** What to produce **
Retype, word for word, every line of the records below starting at the one that contains "This screenshot has height=980, width=1225." and ending at the one that contains "Given: Click the right"; include both of those lines and nothing more.

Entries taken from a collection
--- START ---
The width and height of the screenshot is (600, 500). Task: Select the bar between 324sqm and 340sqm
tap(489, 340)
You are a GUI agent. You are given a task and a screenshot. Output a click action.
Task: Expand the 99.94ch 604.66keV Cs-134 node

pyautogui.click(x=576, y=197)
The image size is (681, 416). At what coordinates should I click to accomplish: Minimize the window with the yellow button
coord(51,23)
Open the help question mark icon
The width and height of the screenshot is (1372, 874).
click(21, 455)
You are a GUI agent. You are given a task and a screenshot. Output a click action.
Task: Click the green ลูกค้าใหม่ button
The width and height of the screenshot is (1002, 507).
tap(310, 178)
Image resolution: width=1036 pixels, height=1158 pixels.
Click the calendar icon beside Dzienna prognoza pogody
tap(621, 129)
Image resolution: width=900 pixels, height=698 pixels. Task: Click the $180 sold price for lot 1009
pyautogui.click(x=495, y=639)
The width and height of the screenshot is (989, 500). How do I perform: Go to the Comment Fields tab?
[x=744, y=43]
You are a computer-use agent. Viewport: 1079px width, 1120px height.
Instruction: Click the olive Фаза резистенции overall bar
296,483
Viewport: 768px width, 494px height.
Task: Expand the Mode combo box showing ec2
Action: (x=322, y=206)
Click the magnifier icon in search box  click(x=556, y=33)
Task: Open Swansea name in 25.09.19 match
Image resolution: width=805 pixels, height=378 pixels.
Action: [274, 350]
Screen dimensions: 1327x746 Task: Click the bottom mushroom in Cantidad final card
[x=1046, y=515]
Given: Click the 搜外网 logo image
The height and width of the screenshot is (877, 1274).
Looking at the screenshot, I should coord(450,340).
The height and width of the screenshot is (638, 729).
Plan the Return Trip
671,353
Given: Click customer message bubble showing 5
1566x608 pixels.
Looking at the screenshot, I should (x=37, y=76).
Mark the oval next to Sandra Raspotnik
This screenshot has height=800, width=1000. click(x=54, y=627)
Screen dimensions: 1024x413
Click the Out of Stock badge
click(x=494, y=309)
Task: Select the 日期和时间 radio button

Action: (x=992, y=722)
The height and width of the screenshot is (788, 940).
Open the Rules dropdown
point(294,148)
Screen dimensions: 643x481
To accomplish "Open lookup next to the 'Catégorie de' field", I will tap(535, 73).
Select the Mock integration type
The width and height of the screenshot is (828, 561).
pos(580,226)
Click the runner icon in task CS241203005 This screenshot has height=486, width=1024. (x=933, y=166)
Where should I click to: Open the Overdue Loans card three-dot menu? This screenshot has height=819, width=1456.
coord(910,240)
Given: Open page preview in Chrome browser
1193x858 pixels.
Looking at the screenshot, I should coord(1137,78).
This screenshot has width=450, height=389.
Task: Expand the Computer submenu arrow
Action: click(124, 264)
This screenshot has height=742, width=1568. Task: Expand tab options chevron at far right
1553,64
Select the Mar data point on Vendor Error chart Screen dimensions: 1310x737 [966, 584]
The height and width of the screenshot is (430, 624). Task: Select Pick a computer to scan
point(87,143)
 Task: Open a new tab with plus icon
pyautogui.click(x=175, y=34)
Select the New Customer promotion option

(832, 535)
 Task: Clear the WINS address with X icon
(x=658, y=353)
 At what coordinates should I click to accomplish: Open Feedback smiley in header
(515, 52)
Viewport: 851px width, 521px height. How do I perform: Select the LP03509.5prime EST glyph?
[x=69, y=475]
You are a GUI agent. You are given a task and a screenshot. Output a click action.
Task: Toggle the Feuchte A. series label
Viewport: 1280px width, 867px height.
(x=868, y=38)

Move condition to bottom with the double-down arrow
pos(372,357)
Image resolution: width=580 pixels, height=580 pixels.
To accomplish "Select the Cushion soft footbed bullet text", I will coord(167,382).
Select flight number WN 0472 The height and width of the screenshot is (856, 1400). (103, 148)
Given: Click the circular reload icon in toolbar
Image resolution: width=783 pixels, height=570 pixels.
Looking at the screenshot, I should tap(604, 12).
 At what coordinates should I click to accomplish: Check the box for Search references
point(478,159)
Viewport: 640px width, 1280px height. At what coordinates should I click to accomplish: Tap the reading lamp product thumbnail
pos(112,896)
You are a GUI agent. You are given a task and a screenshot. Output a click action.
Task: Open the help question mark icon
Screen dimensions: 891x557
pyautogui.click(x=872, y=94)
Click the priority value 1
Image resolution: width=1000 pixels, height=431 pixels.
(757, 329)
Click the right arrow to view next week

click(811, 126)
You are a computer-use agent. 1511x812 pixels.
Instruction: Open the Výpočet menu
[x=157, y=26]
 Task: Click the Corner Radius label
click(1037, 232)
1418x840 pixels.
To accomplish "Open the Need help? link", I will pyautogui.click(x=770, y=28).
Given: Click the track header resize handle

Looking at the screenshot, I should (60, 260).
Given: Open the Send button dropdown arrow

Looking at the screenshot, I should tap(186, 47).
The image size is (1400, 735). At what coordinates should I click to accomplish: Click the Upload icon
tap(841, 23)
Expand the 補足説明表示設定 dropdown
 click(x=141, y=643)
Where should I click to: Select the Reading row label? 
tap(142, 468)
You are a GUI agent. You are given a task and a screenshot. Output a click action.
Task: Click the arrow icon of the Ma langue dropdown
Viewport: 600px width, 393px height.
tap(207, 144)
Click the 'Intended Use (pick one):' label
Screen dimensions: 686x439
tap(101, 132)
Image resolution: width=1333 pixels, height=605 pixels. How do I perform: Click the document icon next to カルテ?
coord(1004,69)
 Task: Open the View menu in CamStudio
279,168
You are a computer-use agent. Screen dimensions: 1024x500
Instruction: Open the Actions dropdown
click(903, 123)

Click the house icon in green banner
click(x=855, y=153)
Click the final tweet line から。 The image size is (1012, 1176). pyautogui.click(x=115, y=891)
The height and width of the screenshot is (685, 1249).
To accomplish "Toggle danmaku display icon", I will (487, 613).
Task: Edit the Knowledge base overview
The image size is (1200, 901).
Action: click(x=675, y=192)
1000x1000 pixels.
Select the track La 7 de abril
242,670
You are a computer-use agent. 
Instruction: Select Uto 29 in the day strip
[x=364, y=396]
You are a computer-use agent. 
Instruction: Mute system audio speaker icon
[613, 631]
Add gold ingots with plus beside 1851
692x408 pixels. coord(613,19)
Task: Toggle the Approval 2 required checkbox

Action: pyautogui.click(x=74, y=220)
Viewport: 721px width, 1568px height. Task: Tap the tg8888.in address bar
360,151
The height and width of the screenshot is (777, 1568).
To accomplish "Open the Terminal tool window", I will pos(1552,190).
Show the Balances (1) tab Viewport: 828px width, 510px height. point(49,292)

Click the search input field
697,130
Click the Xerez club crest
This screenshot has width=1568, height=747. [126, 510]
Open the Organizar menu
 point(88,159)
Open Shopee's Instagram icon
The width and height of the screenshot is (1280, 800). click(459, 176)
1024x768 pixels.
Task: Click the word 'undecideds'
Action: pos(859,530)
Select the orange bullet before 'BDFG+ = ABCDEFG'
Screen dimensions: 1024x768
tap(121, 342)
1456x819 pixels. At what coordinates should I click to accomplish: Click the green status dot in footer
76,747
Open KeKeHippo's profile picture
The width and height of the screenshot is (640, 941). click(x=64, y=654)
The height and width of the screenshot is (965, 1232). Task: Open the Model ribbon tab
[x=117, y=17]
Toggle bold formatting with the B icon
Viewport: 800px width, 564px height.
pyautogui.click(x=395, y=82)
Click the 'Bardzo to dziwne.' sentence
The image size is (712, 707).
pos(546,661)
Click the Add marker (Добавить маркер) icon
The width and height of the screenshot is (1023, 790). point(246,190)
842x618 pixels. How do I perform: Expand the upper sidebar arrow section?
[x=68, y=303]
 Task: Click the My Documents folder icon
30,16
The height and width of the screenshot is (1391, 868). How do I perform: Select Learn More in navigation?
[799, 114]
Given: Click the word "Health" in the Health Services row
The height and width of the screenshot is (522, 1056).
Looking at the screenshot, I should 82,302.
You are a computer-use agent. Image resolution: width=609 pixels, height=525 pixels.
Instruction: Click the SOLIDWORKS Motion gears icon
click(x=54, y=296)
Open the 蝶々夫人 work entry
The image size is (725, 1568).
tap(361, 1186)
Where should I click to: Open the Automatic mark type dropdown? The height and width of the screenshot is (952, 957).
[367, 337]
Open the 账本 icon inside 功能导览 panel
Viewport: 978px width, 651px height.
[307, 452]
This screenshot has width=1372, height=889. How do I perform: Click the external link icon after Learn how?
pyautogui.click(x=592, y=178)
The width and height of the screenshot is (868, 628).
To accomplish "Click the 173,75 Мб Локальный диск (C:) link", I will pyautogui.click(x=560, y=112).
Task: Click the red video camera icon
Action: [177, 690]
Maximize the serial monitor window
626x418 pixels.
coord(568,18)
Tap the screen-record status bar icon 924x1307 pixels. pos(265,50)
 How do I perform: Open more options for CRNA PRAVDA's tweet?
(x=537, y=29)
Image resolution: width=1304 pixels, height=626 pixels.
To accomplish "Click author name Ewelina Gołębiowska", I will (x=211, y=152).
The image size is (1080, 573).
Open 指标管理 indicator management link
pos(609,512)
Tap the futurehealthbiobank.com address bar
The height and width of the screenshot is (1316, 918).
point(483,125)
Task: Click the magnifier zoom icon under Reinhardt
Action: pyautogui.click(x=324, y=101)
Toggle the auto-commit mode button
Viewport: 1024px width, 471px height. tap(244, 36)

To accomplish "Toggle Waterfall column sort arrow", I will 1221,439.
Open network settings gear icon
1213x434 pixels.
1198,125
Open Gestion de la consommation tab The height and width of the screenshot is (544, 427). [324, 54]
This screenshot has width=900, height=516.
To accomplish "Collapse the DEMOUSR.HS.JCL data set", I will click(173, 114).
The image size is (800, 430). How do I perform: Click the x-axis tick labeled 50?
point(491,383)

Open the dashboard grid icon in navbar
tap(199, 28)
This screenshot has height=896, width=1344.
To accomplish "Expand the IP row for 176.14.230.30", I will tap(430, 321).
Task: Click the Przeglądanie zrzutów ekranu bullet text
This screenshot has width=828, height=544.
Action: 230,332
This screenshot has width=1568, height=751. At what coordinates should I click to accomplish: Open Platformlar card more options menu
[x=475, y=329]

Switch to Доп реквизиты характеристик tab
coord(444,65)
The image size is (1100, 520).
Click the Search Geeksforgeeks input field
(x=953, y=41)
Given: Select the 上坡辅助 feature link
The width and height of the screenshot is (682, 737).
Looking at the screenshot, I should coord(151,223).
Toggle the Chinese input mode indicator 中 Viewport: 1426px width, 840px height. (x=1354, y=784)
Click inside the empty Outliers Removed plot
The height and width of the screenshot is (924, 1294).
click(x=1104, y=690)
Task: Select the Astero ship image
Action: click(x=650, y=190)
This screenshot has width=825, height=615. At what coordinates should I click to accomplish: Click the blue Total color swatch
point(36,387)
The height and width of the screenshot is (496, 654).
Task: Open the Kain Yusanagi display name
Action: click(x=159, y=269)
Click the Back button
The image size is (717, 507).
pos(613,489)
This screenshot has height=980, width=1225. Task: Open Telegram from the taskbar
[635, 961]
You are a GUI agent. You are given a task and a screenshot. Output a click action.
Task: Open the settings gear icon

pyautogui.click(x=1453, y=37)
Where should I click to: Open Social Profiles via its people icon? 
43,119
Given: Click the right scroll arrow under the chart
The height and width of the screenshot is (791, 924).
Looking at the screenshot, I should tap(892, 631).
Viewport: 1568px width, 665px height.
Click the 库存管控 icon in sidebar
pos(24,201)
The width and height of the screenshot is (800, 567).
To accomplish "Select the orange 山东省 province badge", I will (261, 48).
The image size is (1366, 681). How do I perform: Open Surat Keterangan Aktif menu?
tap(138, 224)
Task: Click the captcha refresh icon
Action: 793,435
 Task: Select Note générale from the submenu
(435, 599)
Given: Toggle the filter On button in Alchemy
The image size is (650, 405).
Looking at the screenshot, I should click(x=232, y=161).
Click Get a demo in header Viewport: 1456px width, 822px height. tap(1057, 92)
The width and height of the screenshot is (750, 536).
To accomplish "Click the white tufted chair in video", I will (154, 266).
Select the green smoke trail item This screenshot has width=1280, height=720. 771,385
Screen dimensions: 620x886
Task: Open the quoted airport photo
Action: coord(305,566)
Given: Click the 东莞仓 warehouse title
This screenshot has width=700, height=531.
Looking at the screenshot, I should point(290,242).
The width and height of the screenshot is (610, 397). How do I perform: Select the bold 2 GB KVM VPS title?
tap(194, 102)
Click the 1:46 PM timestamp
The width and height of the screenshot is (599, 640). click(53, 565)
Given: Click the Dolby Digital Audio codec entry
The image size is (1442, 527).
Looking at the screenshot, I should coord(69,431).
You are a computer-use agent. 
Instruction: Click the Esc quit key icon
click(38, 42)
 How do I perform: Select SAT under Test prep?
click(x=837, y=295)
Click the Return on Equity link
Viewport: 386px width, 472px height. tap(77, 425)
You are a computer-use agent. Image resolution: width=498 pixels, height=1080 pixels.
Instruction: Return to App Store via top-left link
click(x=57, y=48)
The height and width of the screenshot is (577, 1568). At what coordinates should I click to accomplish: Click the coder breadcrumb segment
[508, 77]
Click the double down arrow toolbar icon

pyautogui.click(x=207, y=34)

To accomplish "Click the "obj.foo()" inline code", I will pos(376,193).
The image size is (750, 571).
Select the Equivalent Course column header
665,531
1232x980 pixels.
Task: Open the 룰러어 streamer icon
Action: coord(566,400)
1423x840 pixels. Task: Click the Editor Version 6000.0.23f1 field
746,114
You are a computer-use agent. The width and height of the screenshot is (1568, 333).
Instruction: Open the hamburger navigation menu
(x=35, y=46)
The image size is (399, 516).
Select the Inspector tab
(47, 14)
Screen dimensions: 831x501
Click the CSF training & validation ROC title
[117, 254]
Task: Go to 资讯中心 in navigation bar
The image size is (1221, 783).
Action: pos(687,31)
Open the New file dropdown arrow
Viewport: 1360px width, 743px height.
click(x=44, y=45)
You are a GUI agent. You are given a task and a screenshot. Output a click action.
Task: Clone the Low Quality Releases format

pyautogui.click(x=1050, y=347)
--- END ---
** Response **
This screenshot has height=980, width=1225. Task: Open Telegram from the taskbar
[635, 961]
You are a GUI agent. You are given a task and a screenshot. Output a click action.
Task: Open the settings gear icon

pyautogui.click(x=1453, y=37)
Where should I click to: Open Social Profiles via its people icon? 
43,119
Given: Click the right scroll arrow under the chart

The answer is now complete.